I have:
- a number m of categorical features (x1, x2, ... xm)
- 1 categorical feature (y)
- all in a dataframe (df).
I would like have a function that give a single table with all the crossings between xi and y: for example
- table1 = table (df $ x1, df $ y) ... tablem = table (df $ xm, df $ y)
- aggregate tables with rbind
I'm almost there but it doesn't work.
CodePudding user response:
How about this:
data(diamonds, package="ggplot2")
tabs <- lapply(diamonds[,c("color", "clarity")], \(x){
table(x, diamonds$cut)
})
do.call(rbind,tabs)
#> Fair Good Very Good Premium Ideal
#> D 163 662 1513 1603 2834
#> E 224 933 2400 2337 3903
#> F 312 909 2164 2331 3826
#> G 314 871 2299 2924 4884
#> H 303 702 1824 2360 3115
#> I 175 522 1204 1428 2093
#> J 119 307 678 808 896
#> I1 210 96 84 205 146
#> SI2 466 1081 2100 2949 2598
#> SI1 408 1560 3240 3575 4282
#> VS2 261 978 2591 3357 5071
#> VS1 170 648 1775 1989 3589
#> VVS2 69 286 1235 870 2606
#> VVS1 17 186 789 616 2047
#> IF 9 71 268 230 1212
Created on 2022-05-30 by the reprex package (v2.0.1)

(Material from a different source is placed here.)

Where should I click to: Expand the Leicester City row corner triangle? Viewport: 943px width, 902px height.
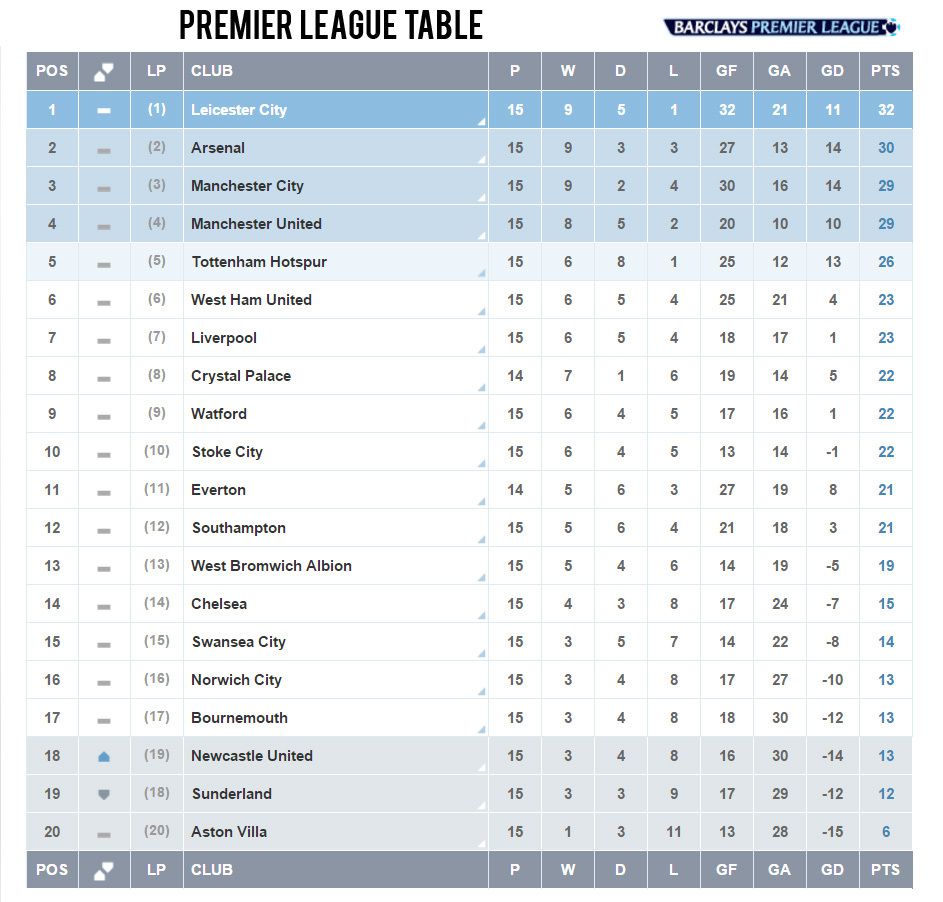point(481,122)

CodePudding user response:
An example with mtcars, c("vs","am","gear") (your x's) vs "carb" (your y):
do.call(
rbind,
sapply(
c("vs","am","gear"),
function(x){
as.data.frame(table(mtcars[,x],mtcars$carb))
},
simplify=F
)
)
Var1 Var2 Freq
vs.1 0 1 0
vs.2 1 1 7
vs.3 0 2 5
vs.4 1 2 5
vs.5 0 3 3
vs.6 1 3 0
vs.7 0 4 8
vs.8 1 4 2
...
var1 is the value of to variable in the row names, var2 is the value of y.